* [REQUIRED WORK]
Exact copy, pictures excluded: output the lines from the opening of the entries through the line bearing "Task: Select the Smear finger tool".

* [EXERCISE INPUTS]
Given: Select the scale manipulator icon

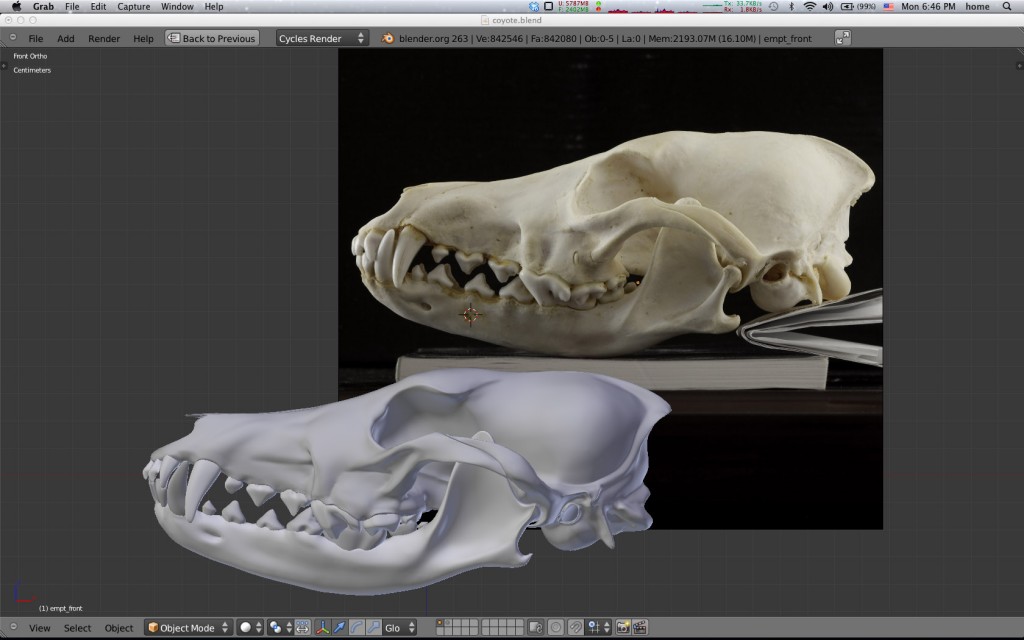Looking at the screenshot, I should [x=372, y=628].
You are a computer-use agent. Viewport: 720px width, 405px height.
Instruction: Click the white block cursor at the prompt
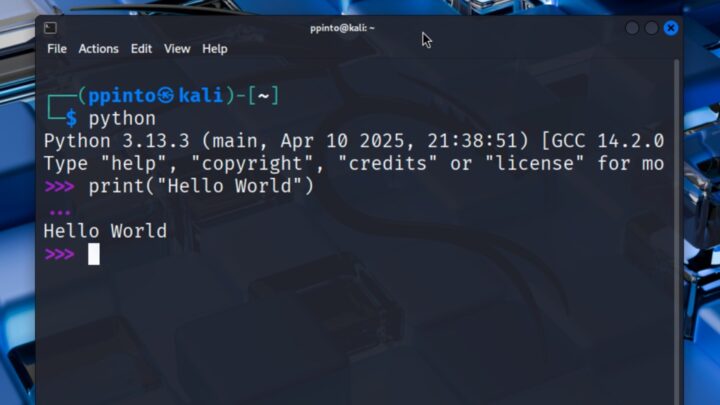[94, 254]
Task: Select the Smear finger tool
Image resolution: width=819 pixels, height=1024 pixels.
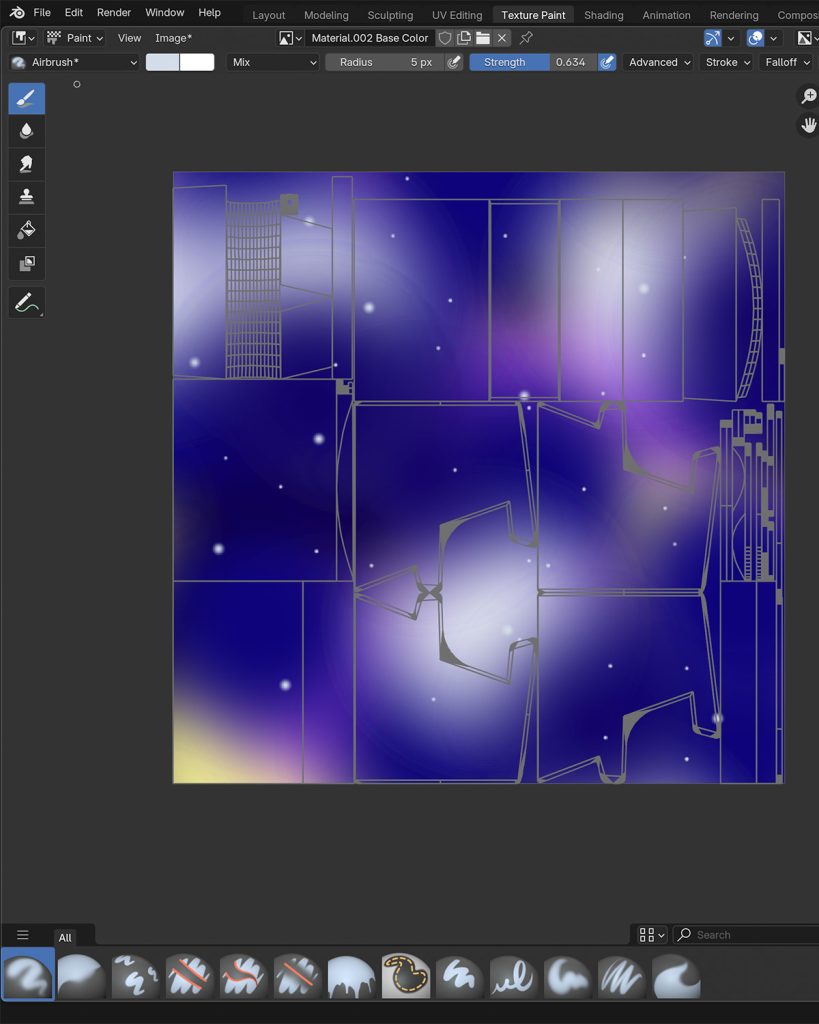Action: pyautogui.click(x=26, y=164)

* [WRITTEN SOLUTION]
Given: Select the scale manipulator icon

Looking at the screenshot, I should [x=372, y=628].
You are a computer-use agent. Viewport: 720px width, 405px height.
Instruction: Click the white block cursor at the prompt
[94, 254]
Task: Select the Smear finger tool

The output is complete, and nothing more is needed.